Os mandados foram cumpridos em três unidades do grupo empresarial, sendo uma delas no setor industrial de Lucas do Rio Verde, outra na zona rural, sentido Sorriso, a cerca de 15 km da cidade e a terceira situada no município de Sorriso e nas residências dos investigados.
Equipes da Perícia Oficial e Identificação Técnica (Politec) e da Energisa acompanharam a operação, realizando perícias simultâneas nos pontos suspeitos. A fraude, nas empresas do ramo da agroindústria, ocorria há meses e pode ter causado prejuízo de milhões.
Investigações
As investigações apontaram que o grupo criminoso estruturou um sistema altamente elaborado para burlar o consumo real de energia de empresas que possuem grande movimentação financeira.
Entre os envolvidos estava o engenheiro eletricista, responsável pela parte técnica das alterações ilegais, um ex-funcionário terceirizado da concessionária de energia, que usava acesso privilegiado para facilitar as fraudes e o empresário responsável pelas empresas onde ocorriam os furtos.
Durante a apuração dos fatos, foi constatado que o crime foi cometido em continuidade delitiva, ou seja, se estendeu por um período prolongado e não em um único ato isolado. Desta forma, o faturamento que deveria retornar à concessionária e à população estava sendo desviado em benefício privado, alimentando o esquema criminoso.

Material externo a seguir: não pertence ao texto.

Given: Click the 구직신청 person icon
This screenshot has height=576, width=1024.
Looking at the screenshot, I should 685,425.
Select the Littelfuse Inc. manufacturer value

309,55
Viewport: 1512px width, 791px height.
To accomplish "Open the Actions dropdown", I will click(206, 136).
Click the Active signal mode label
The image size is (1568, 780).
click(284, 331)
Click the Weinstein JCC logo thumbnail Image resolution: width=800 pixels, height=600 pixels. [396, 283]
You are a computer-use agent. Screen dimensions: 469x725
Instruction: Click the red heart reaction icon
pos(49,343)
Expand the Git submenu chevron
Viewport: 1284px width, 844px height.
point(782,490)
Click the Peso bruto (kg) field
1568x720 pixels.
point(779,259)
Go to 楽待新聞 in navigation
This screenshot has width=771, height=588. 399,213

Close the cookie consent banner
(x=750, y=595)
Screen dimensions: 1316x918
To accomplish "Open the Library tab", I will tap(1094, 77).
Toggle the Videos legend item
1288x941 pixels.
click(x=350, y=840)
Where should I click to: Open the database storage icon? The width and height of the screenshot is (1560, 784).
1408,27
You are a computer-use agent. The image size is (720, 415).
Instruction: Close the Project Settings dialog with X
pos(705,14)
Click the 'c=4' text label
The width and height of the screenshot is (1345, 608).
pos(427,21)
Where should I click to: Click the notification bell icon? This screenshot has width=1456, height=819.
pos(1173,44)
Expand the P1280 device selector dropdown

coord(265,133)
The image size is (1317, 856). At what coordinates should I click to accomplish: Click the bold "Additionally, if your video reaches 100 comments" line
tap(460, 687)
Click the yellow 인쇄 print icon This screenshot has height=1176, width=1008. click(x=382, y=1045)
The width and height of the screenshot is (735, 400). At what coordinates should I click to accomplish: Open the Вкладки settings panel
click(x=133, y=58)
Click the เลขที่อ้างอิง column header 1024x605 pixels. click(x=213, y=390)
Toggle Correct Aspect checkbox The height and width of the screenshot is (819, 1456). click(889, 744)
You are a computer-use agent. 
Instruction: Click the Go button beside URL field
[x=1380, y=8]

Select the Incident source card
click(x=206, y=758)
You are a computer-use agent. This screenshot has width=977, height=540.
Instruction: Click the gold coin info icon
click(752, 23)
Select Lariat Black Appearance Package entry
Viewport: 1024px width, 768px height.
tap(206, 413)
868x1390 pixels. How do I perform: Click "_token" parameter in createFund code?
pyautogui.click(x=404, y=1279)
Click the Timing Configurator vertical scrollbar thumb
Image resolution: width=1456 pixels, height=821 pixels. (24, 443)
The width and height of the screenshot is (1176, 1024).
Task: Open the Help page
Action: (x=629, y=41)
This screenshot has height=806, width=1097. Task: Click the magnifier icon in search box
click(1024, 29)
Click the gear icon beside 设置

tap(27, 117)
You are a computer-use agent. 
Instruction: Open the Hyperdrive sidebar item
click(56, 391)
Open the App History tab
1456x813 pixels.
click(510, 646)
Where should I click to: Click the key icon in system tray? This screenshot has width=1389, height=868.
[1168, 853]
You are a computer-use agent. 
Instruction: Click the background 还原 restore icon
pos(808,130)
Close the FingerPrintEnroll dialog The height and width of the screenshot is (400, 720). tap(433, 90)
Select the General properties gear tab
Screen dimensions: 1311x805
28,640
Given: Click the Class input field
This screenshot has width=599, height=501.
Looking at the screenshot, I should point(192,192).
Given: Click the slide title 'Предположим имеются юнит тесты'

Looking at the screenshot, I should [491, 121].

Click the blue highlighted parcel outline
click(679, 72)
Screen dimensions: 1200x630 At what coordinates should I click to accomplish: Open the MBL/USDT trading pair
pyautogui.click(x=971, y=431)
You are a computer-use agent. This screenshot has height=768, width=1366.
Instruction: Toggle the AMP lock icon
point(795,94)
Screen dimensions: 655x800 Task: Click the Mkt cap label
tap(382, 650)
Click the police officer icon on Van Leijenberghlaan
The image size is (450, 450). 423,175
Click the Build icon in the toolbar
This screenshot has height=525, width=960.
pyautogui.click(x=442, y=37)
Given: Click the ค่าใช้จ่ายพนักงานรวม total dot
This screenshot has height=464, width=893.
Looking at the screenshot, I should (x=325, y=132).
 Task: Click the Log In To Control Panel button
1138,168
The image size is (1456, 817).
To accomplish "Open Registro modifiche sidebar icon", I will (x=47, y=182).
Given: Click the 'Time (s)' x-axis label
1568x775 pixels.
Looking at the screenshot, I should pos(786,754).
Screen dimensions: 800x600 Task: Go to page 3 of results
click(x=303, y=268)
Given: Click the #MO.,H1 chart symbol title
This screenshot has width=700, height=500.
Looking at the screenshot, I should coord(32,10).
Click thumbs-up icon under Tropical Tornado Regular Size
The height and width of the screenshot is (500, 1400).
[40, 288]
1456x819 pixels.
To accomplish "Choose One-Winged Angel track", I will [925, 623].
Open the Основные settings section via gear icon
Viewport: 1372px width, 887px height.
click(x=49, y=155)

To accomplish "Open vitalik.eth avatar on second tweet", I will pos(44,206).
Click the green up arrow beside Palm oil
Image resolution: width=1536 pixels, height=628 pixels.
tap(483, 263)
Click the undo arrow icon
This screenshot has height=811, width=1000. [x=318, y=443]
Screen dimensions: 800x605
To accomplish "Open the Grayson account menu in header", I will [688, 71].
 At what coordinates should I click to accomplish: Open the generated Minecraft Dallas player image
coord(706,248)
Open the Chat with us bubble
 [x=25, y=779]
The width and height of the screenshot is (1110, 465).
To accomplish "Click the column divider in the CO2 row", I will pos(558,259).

Segundo a delegada responsável, Paula Moreira Barbosa, o dinheiro que deveria fortalecer o sistema energético, estava sendo drenado para financiar irregularidades, dentro dessas empresas.
“Não é um furto simples. Estamos diante de um crime altamente profissionalizado que gera impacto econômico milionário. Agora, com a materialização completa das provas, seguimos para aprofundar a investigação e identificar possíveis ramificações desse esquema”, destacou a delegada.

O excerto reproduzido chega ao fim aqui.